A critical limitation of existing approaches is their reliance on a single model or metric, potentially missing important anomalies that would be detected by alternative, equally-performing models. Furthermore, the lack of theoretical guarantees for streaming settings makes it difficult to understand how model performance evolves over time, particularly as network behavior shifts.

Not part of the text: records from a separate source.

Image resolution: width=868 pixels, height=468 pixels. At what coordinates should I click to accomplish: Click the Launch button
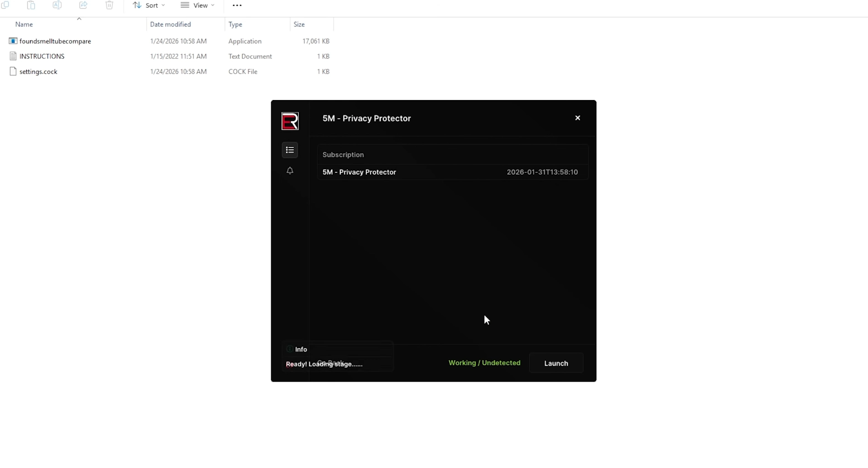[556, 363]
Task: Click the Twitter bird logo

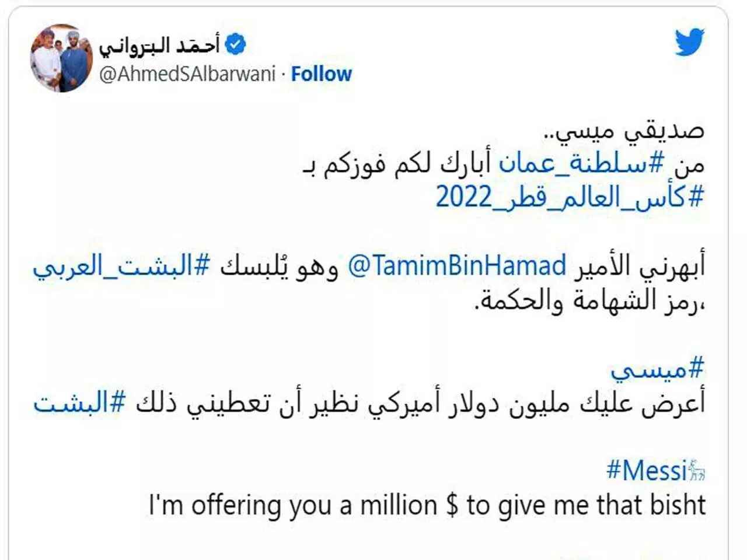Action: click(689, 42)

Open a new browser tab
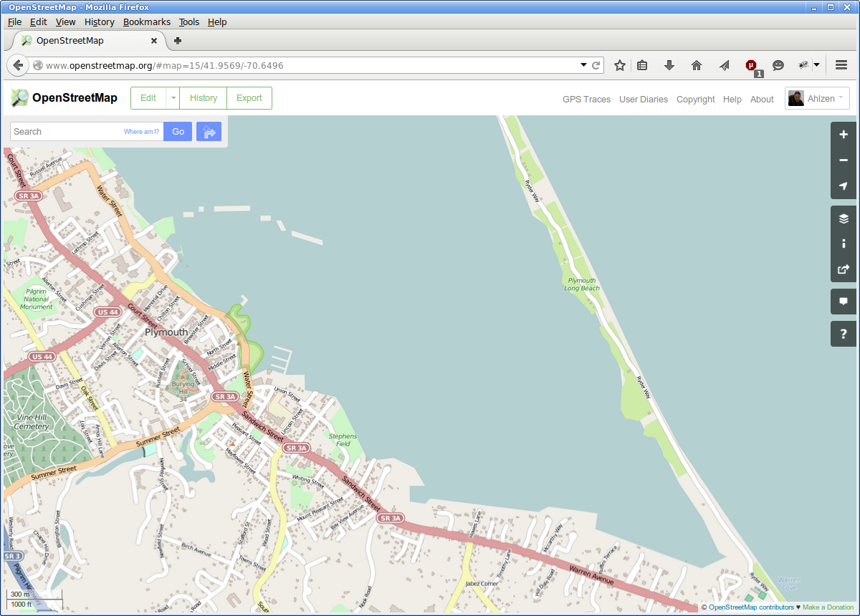point(178,41)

As a step towards developing theoretically-grounded, unsupervised, real-time intrusion detection algorithms, this project will leverage Prof. Tyler McCormick's specific research expertise in statistical network analysis and algorithms for cybersecurity. The project will develop a novel framework based on streaming Rashomon sets with the following key innovations:
We will develop theoretical properties and guarantees for Rashomon sets in streaming environments, establishing how these sets of equally-performing models evolve over time and how changes in the set composition can signal anomalies. This theoretical work will provide rigorous foundations for understanding when and why certain network behaviors should be flagged as anomalous.
The framework will incorporate multiple network attributes, including Prof. McCormick's recently developed univariate network curvature metric that identifies network shape and captures perturbations. These attributes, along with others, will serve as features within the Rashomon set models, allowing for multi-perspective anomaly detection.
By monitoring how the Rashomon set changes over time - which models enter or leave the set, how model weights shift, and how prediction consensus varies - we can detect anomalies that might be missed by any single model approach. The theoretical guarantees will ensure reliable performance even as network conditions evolve.
This work's primary goal is to develop a theoretically-grounded anomaly detection framework that maintains multiple equally-performing models to capture different aspects of normal network behavior, with rigorous guarantees about detection performance in streaming settings.